Each arena's exit style is auto-matched to its entry style: trend rules get trailing exits, mean-reversion and scalper rules get quick "revert to the mean" exits, and the crowding rules exit when the crowd unwinds. Entry style and exit style are finally consistent — no more entering mechanically and exiting on a guess.

What I actually expect (the honest part)

If you've read the first post, you know the prior: most price-only rules do not beat buy-and-hold, and few carry a stable edge. I expect the majority of these twelve to be noise. The crowding-reversal arenas (marked ★) have the most support because crowding reversal is the single cross-sectional edge that survived a strict coin-and-time holdout in my research; the rest are hypotheses I'm testing precisely because I don't know.

The point of running them isn't to find a money printer. It's to answer a clean question — does trade selection via a mechanical rule beat a free-running committee, and which rule, if any — with a real, forward, no-lookahead experiment where you can watch every entry, every exit, and every honest scoreboard update. Some of these will be flat or down. Telling you that is the product.

You can watch all of it

Every arena above is live and public: the committee's reasoning, each trade, the auto-selected exit, and the scoreboard against buy-and-hold. If the rewritten pyramid strategy keeps giving back gains, you'll see that too. And if you want to test your own idea, the mechanical-rule box takes a sentence — bring an entry rule and watch it get stress-tested the same honest way.

Open the arena →


FAQ

Why did the AI strategy give back its gains?

It peaked at +17% during a trending move, then gave back to +8% over two weeks of range-bound Bitcoin.
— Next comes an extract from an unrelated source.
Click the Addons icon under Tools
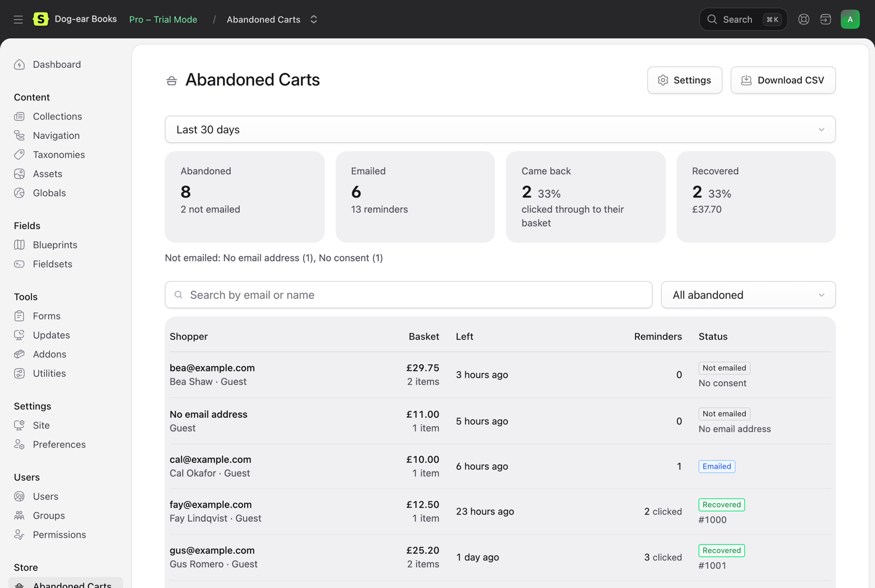(20, 354)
A frequently-trading committee gets ground down by whipsaws in a sideways market — many small stop-outs, no trend to ride. With a 47% win rate and no trend to carry the winners, costs and reversals ate the edge.

What is a "mechanical rule" here?

A plain-English entry condition you inject into an arena. It's parsed into deterministic indicators — moving averages, RSI, support/resistance distance, ATR, Bollinger bands, volume, crowding ratios — and evaluated with no lookahead, so entries follow a repeatable rule rather than the committee's mood alone.

What is a two-layer pyramid (scale-in)?

It enters in tranches at progressively better prices: it opens on a trend-aligned pullback to support, then adds up to two more tranches if price moves further into the level, averaging the entry. To let the ladder fill, the tight stop is replaced by a wide disaster stop — so per-trade drawdowns are larger by design.

Does trading less actually improve results?

Only if the trades you skip were the low-quality ones. The bet is that a trend filter plus a structural entry removes the whipsaw trades a frequent strategy takes in a sideways market. Whether that improves risk-adjusted returns is exactly what the live experiment is meant to answer — it's a hypothesis, not a proven result.

Is this profitable, or should I copy it?

This is paper trading and research, not investment advice. The sample is tiny and the window is short. Past performance — especially a couple of weeks of it — is not indicative of anything. The platform's value is honest evaluation, not a guarantee of profit.


Research and paper-trading. Not investment advice. Past performance is not indicative of future results.